Medialon Show Control Keeps Dutch Railway Museum On Track

The Dutch National Railway Museum, Het Spoorwegmuseum, in Utrecht got on board with Medialon show control for its four innovative exhibit areas. Using Medialon Manager V3, V3 Lite, and Ethernet, Rapenburg Plaza created show-control systems for the 49-year-old museum, which reopened two years ago as a crossover between an historical museum environment and a themed amusement park. The network crafted by Rapenburg Plaza, which includes three Medialon servers, three Richmond Sound Design AudioBoxes, five Ecue media engines, and multiple Kiss Boxes, enables all the lighting, sound, special effects, video and show-control equipment to work together.

The Dutch National Railway Museum features four individual worlds, each run by Medialon, where visitors can enjoy trains and railroads in very different ways. The first world, The Great Discovery, is an audio-guided walk through beautifully lit and decorated scenery where visitors learn about the early days of steam trains and railroads in Holland. Medialon controls the audio components, steam and smoke effects, and an elevator.

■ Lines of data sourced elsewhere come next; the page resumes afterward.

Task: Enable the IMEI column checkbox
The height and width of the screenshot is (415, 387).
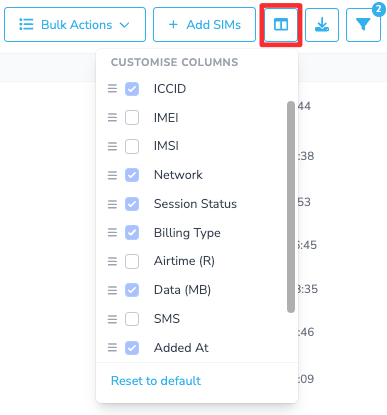Action: [132, 118]
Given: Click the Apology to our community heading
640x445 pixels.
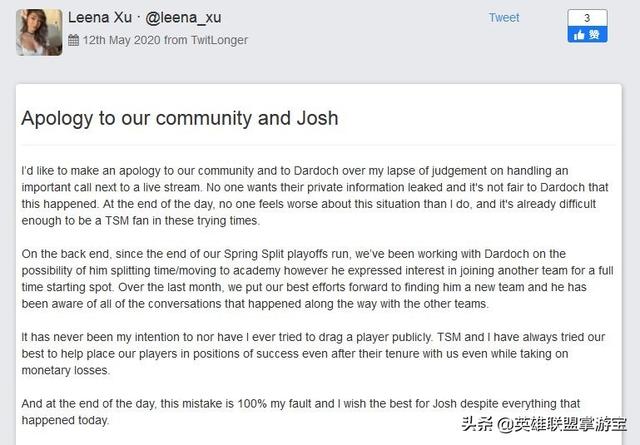Looking at the screenshot, I should click(180, 118).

Dream Journeys illustrates the luxury of The Orient Express in a replica station complete with original carriages. The multimedia environment features video hard disk players, several screens, and a Beamsystems projection screen controller; a full-scale theatre offers a show combining live actors, lighting, audio, smoke, and a revolving stage, all controlled by Medialon.

A theme park-style dark ride has visitors stepping into four-person train wagons to trace all the jobs of a Dutch railroad-working family over the years. The cars also take the museum-goers behind the scenes of big steam engines with hundreds of special effects and show effects, all controlled by Medialon. Medialon also controls the lights and smoke effects throughout the final exhibit, The Workshop.

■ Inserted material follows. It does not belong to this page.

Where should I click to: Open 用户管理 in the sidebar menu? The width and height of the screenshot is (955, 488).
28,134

Medialon also provides overall control of the lighting in the entire museum. To provide energy efficiency in the large facility, all fixed lighting is controlled through Medialon with Kiss-Box units boxes so lights can be lowered in rooms without visitors. Medialon also controls the subsystem and checks all the worlds to ensure the lighting is running properly. In addition, it tallies the burning hours of lamps and video projectors.

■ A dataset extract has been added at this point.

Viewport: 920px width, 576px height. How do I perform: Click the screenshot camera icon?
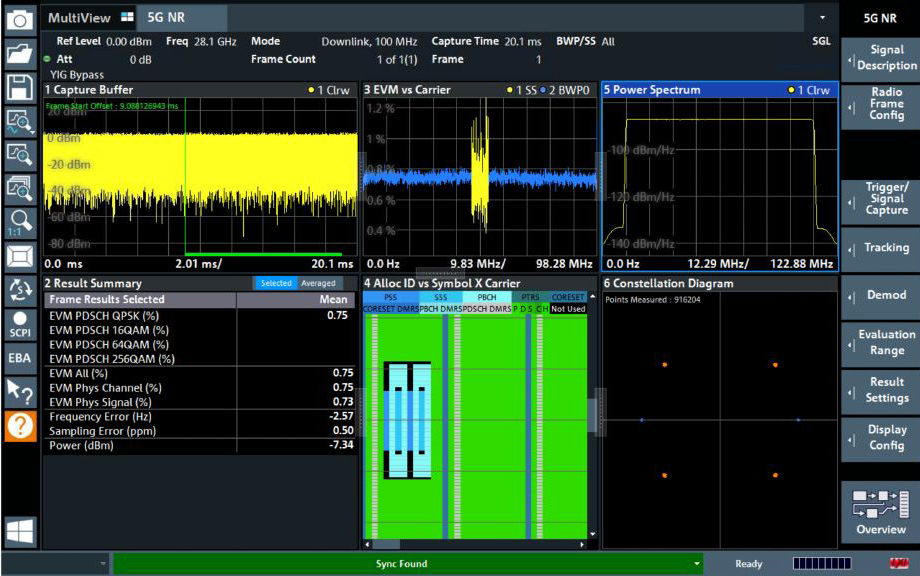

Gertjan Dijkstra, one of the employees responsible for museum maintenance and operations says, “For us it’s great to have an overall view of the whole building concerning all technical installations. Even when the museum has more 3,000 visitors a day we still can check if the dark ride or the theatre show is running without walking around the whole building. The fact that every lighting fixture and piece of audiovisual equipment is hooked to the same Medialon network is really great! I couldn’t live without it anymore.”